Purpose
This study estimated the magnitude and duration of risk of cardiovascular events and mortality following acute exacerbations of chronic obstructive pulmonary disease (AECOPD), and whether risks varied by number and severity of exacerbation in a commercially insured population in the United States.
Methods
This was a retrospective cohort study of newly diagnosed COPD patients ≥40 years old in the Healthcare Integrated Research Database from 2012 to 2019. Patients experiencing exacerbations comprised the “exacerbation cohort”. Moderate exacerbations were outpatient visits with contemporaneous antibiotic or glucocorticoid administration; severe exacerbations were emergency department visits or hospitalizations for AECOPD. Follow-up started on the exacerbation date. Distribution of time between diagnosis and first exacerbation was used to assign index dates to the “unexposed” cohort.

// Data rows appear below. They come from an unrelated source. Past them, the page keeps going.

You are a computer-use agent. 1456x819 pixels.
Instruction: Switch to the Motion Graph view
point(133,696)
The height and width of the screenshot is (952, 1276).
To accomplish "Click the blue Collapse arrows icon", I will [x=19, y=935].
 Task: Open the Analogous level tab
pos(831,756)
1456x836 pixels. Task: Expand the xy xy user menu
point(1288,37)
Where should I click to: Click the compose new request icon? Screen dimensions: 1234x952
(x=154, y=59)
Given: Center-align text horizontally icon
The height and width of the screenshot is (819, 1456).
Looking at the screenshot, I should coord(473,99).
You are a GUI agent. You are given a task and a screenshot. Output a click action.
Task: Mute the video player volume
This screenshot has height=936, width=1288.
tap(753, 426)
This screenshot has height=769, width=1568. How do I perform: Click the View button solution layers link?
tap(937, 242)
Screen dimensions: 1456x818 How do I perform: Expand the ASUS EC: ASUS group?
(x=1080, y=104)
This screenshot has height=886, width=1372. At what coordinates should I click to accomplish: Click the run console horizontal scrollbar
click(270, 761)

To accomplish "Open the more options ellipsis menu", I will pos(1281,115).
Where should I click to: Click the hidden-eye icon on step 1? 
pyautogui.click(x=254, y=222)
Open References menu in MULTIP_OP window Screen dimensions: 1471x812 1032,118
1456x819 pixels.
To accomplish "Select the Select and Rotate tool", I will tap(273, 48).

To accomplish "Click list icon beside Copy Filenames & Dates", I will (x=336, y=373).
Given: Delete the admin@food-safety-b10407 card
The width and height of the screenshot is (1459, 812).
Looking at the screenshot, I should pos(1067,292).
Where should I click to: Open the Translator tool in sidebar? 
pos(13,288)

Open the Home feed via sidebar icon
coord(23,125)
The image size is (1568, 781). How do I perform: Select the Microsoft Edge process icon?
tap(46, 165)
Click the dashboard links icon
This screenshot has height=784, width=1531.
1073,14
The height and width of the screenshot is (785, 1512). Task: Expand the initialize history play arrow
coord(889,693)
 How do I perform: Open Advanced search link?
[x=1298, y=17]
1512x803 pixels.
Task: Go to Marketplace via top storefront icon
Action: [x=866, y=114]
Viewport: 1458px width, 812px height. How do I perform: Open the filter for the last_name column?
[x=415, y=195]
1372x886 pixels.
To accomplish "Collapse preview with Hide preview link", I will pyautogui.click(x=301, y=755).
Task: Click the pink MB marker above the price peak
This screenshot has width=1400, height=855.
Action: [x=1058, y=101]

Cox proportional hazards models estimated risks of a cardiovascular event or death following an exacerbation adjusted for medical and prescription history and stratified by follow-up time, type of cardiovascular event, exacerbation severity, and rank of exacerbation (first, second, or third).
Results
Among 435,925 patients, 170,236 experienced ≥1 exacerbation. Risk of death was increased for 2 years following an exacerbation and was highest during the first 30 days (any exacerbation hazard ratio (HR)=1.79, 95% CI=1.58—2.04; moderate HR=1.22, 95% CI=1.04—1.43; severe HR=5.09, 95% CI=4.30—6.03). Risks of cardiovascular events were increased for 1 year following an AECOPD and highest in the first 30-days (any exacerbation HR=1.34, 95% CI=1.23—1.46; moderate HR=1.23 (95% CI 1.12—1.35); severe HR=1.93 (95% CI=1.67—2.22)). Each subsequent AECOPD was associated with incrementally higher rates of both death and cardiovascular events.
Conclusion
Risk of death and cardiovascular events was greatest in the first 30 days and rose with subsequent exacerbations. Risks were elevated for 1–2 years following moderate and severe exacerbations, highlighting a sustained increased cardiopulmonary risk associated with exacerbations.